— Exercise directions —
Copy every line of the entries below word for word, leaving out the pictures.

— Entries for finding displayed items —
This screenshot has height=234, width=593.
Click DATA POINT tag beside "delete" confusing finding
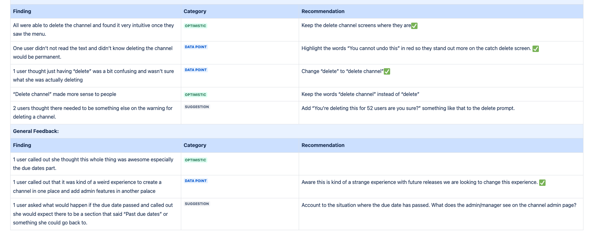196,70
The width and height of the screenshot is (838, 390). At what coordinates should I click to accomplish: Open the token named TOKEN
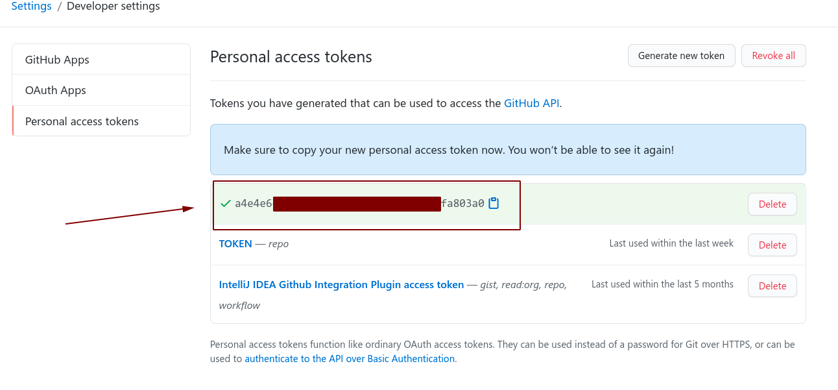tap(235, 244)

— Solution to the exercise —
This screenshot has height=234, width=593.
Click DATA POINT tag beside "delete" confusing finding
196,70
The width and height of the screenshot is (838, 390). At what coordinates should I click to accomplish: Open the token named TOKEN
tap(235, 244)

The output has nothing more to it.